Apart from tempeh and miso on a few ocasions, I don't really eat soy-based foods, and this is really a genius recipe if, like me, you are also not too keen on soy.
As per the moringa, it's a superfood I've been adding more frequently to my diet, and its leaves are highly rich in protein, minerals, and vitamins A,B and C. I read that Moringa helps against anemia, joint pain, high blood pressure, and also increases sex drive, acting as an aphrodisiac.

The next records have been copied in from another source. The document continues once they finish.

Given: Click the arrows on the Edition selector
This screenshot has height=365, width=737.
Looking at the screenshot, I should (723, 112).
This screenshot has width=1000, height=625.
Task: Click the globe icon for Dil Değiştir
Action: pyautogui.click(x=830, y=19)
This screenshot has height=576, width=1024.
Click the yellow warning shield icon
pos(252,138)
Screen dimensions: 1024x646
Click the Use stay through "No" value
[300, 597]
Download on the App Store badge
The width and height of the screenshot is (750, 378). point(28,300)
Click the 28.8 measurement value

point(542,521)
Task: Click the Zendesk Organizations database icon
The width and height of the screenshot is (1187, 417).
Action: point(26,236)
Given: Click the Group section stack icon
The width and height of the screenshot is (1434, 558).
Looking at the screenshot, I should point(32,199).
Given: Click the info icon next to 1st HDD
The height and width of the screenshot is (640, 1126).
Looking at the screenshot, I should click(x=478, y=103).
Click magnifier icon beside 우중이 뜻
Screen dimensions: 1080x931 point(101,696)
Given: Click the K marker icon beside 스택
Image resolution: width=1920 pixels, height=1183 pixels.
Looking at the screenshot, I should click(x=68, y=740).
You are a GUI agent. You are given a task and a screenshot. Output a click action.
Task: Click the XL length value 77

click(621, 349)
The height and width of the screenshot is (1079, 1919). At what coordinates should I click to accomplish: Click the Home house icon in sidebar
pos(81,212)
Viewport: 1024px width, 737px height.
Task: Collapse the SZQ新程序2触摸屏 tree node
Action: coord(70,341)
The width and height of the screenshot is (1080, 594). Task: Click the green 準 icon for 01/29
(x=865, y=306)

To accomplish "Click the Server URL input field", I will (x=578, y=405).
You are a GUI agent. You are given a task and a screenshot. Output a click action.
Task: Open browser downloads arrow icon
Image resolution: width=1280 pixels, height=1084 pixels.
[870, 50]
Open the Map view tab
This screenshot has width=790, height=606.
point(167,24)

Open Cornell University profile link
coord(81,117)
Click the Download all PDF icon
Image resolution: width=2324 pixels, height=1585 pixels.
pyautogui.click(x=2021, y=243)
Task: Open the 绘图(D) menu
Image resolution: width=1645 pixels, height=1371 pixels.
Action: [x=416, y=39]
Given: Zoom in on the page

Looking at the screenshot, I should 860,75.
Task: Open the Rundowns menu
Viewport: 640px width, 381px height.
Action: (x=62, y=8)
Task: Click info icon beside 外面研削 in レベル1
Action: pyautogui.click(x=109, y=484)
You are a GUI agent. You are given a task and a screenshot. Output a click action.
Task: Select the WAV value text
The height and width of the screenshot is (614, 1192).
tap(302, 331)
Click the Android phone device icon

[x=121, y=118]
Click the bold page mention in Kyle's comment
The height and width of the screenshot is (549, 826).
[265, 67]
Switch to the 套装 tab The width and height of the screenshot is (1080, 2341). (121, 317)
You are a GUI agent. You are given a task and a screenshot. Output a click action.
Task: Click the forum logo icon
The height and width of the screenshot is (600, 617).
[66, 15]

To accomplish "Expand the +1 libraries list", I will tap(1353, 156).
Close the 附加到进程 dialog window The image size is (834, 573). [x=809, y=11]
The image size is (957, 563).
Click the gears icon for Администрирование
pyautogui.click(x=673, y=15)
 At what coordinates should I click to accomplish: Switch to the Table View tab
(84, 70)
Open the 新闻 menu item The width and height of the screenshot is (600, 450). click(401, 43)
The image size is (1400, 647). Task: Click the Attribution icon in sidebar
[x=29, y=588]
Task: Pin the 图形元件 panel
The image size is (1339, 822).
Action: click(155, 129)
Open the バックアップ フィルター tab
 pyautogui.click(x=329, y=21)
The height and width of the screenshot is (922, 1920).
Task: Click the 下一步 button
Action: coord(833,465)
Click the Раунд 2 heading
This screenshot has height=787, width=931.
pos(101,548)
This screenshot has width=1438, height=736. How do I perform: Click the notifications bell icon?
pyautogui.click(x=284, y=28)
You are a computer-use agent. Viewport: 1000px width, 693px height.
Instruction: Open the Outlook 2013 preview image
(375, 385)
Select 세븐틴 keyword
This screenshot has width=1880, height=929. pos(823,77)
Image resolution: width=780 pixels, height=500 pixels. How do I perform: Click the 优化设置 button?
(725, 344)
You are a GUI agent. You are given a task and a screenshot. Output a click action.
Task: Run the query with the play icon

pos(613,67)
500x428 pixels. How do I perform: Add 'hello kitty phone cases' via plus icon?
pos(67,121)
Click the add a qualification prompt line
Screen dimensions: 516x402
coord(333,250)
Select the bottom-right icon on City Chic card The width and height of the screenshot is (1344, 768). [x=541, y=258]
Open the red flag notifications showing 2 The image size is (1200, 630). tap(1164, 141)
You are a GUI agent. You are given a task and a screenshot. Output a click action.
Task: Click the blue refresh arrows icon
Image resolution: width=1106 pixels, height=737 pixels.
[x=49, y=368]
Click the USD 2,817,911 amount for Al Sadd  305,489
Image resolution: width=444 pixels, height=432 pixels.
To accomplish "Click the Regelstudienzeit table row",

Soy-free Chickpea Moringa Tofu:

Soy free vegan chickpea tofu
I slightly changed the original recipe, and reduced the quantities, as I was cooking only for myself.

Ingredients:
  • 100g chickpea flour (also known as garbanzo flour)
  • 1 Liter filtered water
  • 1 tsp coconut oil
  • 1 tsp pink Himalayan salt
  • 1 tsp ground turmeric
  • 1 tbsp moringa powder
Directions:
In a large pot, combine the chickpea flour and water, and let it sit overnight, or about 12 hours.
After the resting period, carefully remove about 400ml of water from the mixture with a ladle, and discard.
In a medium pan, melt the oil, and carefully pour in the remaining liquid, without disturbing the bottom too much, leaving only the thick chickpea sludge. Add the spices, whisk well to combine, and cook over medium heat, stirring frequently until the mixture begins to simmer.
Add the chickpea sludge, which will act as a thickener agent, and whisk continuously for 10 minutes, until thick.
Line a baking pan with a clean cotton tea towel, and pour the thickened chickpea mixture into it. Fold the edges of the cloth over the top and let it sit at room temperature for about 8 hours.
To remove the tofu from the pan, place a cutting board on top and flip it over, pulling the cloth away. You can store it in the fridge for up to 3 days.